ATTI

del Terzo Congresso Nazionale di Selvicoltura

per il miglioramento e la conservazione dei boschi italiani

 

doi: 10.4129/CNS2008.004

Citazione - Citation
GIANNINI R., 2009 - Selvicoltura e variabilità genetica: funzionalità e conservazione degli ecosistemi forestali. Atti del Terzo Congresso Nazionale di Selvicoltura. Taormina (ME), 16-19 ottobre 2008. Accademia Italiana di Scienze Forestali, Firenze, p. 55-59.

 

Autori - Authors

GIANNINI R., Dipartimento di Scienze e Tecnologie Ambientali Forestali, Università degli Studi di Firenze

 

Titolo: SELVICOLTURA E VARIABILITà GENETICA: FUNZIONALITà E CONSERVAZIONE DEGLI ECOSISTEMI FORESTALI

Title: SILVICULTURE AND GENETIC VARIABILY: FUNCTIONALITY AND CONSERVATION OF THE FOREST ECOSYSTEMS

 

Parole chiave: variabilità genetica, selvicoltura, conservazione, genomica di popolazione.
Key words: genetic variability, silviculture, conservation, genomic population.
 

Riassunto
È noto che alla base gestionale della selvicoltura vi è la conoscenza eco-biologica dell’ecosistema bosco, nonché le interpretazioni delle relazioni intercorrenti tra funzionalità, potenzialità, produttività e stabilità. In questo triangolo di processo, ruolo determinante viene svolto dalla diversità genetica che assume significato di riferimento e fattore di coesistenza a livello inter e intraspecifico. La diversità morfo-funzionale è controllata dalla variabilità genetica che contribuisce in modo prioritario a realizzare la strutturazione spazio/tempo delle specie come risultato dell’interazione tra sistema genetico ed ambiente. Le caratteristiche dei sistemi riproduttivi che definiscono la trasmissione dell’informazione genetica, congiuntamente all’azione dei fattori evolutivi, creano una grande variabilità genetica individuale all’interno delle popolazioni che è la chiave essenziale della sopravvivenza, resistenza e resilienza di un eccezionale insieme che, tra l’altro, è costituito dai più grandi organismi viventi, ma obbligati a vivere per lungo tempo immobili nello spazio. Riconoscendo a tutte le forme di vita un valore intrinseco che può essere ecologico ed economico, realizzato o potenziale, la gestione della diversità genetica, questo le coinvolge tutte nella conservazione. Per gli alberi, componente dominante, la perdita di diversità può essere determinante per la funzionalità del sistema: la conservazione di questa ai massimi livelli, diventa obiettivo di importanza assoluta, e base fondamentale per assicurare il più efficace adattamento evolutivo e nello stesso tempo il più prezioso serbatoio da utilizzare anche in futuro attraverso programmi di miglioramento genetico.

 

Summary

It is well known that the primary ground of sylviculture is the eco-bilogical knowledge of forest ecosystems, as well as, the understanding of relationships among functionality, productivity and stability. In this triangle, high genetic diversity has been shown the enhance ecological efficiency on spatial scale and over various intervals of time.
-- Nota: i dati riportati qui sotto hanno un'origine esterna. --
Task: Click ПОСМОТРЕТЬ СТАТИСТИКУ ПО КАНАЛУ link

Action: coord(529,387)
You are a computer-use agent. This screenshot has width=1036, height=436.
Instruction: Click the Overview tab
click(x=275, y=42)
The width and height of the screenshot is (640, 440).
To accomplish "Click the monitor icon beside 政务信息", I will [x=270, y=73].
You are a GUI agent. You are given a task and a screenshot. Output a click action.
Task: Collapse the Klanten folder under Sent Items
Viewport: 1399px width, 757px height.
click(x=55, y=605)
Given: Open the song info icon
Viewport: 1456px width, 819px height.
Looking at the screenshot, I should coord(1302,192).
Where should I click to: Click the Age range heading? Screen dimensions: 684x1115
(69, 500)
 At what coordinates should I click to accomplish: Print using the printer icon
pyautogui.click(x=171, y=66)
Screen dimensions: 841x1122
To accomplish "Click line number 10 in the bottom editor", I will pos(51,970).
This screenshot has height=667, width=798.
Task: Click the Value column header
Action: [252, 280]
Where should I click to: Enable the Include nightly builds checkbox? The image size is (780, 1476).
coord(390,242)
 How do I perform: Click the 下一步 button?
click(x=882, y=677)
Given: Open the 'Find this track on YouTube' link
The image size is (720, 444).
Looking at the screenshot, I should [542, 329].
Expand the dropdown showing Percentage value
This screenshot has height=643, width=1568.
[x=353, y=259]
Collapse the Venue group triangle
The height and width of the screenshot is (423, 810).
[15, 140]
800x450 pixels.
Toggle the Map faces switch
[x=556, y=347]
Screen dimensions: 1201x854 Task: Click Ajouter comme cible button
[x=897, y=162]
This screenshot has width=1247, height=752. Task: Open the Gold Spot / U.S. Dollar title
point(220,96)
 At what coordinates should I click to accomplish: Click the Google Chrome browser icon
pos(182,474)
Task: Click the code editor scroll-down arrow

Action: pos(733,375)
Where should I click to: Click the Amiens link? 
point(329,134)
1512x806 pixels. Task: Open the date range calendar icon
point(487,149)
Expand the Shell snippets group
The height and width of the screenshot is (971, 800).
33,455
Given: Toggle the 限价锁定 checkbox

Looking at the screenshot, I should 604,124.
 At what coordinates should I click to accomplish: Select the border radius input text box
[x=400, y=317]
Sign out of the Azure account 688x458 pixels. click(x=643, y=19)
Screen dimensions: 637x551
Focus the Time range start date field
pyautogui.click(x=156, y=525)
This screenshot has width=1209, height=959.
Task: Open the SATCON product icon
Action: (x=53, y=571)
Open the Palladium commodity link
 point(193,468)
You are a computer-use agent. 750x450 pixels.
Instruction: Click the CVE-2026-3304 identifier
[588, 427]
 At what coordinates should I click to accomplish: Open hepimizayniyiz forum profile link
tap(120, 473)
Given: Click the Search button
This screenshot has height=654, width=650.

As forest trees are normally the keystone of forest ecosystems, they continued existence, is essential for the presence of organisms associations and for their environment.  Genetic diversity is the key component for long term survival of the forest tree populations and, at the same time, the foundation of sustainability because it provides leading material for continued adaptation and evolution. Genetic variability is also the basis for tree improvement trough selective breeding. Morfo-functional diversity is controlled by the genetic variability that contributes to realize the structuring pace/time of the species as well as resulting of the interaction between genetic systems and environment. The characteristics of the reproductive system that control the transmission of the genetic information, jointly to the action of evolutionary factors, determine a great individual genetic variability inside the populations that is the essential key of survival and adaptation. As all forms of life have an intrinsic value that can be ecological and economical, potential or realized, the management of the genetic diversity involves all in the maintenance: a reduction of it can predispose forests to environment-related decline in health and productivity. Population genomics, through allelic effects on phenotypes and identifying patterns of adaptative variations at the environment level, will constitute, in the future, a useful tool to foreseen conservation strategies for forest trees.